Он усмехнулся и закрыл тетрадь.
— Недавно я был в Нежине. Спрашиваю у одного работника горсовета: есть ли в вашем городе улица Юрия Лисянского? Он насторожился: «Какого Лисянского?» — «Да того самого, что в Тихом океане его именем остров назван. Славный этот мореход родом из Нежина…» Собеседник вздохнул: «Признаться, впервые слышу: наш городок Нежин и… Тихий океан?..» Впрочем, вернемся к Ирпеню: здесь бывали Алексей Толстой, Борис Пастернак, Вера Инбер, Константин Паустовский, Владимир Сосюра, Юрий Яновский, Александр Копыленко… надеюсь, со временем Ирпень вспомнит их.
…Час поздний, и уже спит маленький Ирпень. Мы входим в дом, Рыльский садится за рояль. Он играет легко, словно без усилия, с тем мечтательным выражением лица, с каким недавно читал стихи. Что он играет — я не могу сказать, но широкий музыкальный поток захватывает и волнует. Позднее я спрашиваю: «Что это?»
— Не знаю… Само придумалось. Для души.
Вечера под сикомором! Их было еще много, таких вечеров. И, оглядываясь на эти лирические встречи, видишь, как брезжит над тем домиком, сквозь время, тихий свет.
3. ЗЕЛЕНАЯ КНИЖКА
Мы случайно встретились в Харькове, на вокзале. Рыльский стоял у газетно-журнального киоска, просматривая какую-то книжку.
— Ну точно! — воскликнул он удивленно, улыбнулся и, спрятав книжку в карман, широким взмахом подал мне руку. — Все же иногда очень занятно случается в жизни: я почти был уверен, что мы здесь встретимся.
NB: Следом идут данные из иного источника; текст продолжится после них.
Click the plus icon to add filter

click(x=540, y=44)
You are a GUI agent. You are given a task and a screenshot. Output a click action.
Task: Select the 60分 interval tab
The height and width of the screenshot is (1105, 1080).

Правда, кто-то из наших киевских знакомых говорил мне, что вы недавно отправились в Харьков, но почему именно сейчас, да, минуту назад, я подумал, что наверняка вас повстречаю?
— Не знаю, как это и назвать… Предчувствие?
— Пожалуй. На поверку оказывается, что мы, человеки, очень мало знаем самих себя. Сложные это понятия — психика, память, подсознание, нервная система, рефлексы и прочее. В общем, не будем здесь, на вокзале, стучаться в «тайное тайных», а если вы направляетесь в город — нам по пути.
Время было за полдень, и город после краткого, но сильного дождя черно сверкал асфальтом, промытыми стеклами окон, мокрыми плоскостями крыш. Над бетонной призмой почтамта еще уплывал на восток тяжелый закрученный обрывок тучи, а какой-то любитель, словно бы радуясь солнцу, уже запустил над вокзальной площадью стаю белых голубей, и, действительно, было так радостно, интересно и безотчетно-весело наблюдать их игривый, спиральный полет в бездонной синеве неба.
Максим Фадеевич засмотрелся на голубей.
— До чего же они белые… белоснежные! И сколько ликования в их кружении, — смотрите, это же пернатый фейерверк!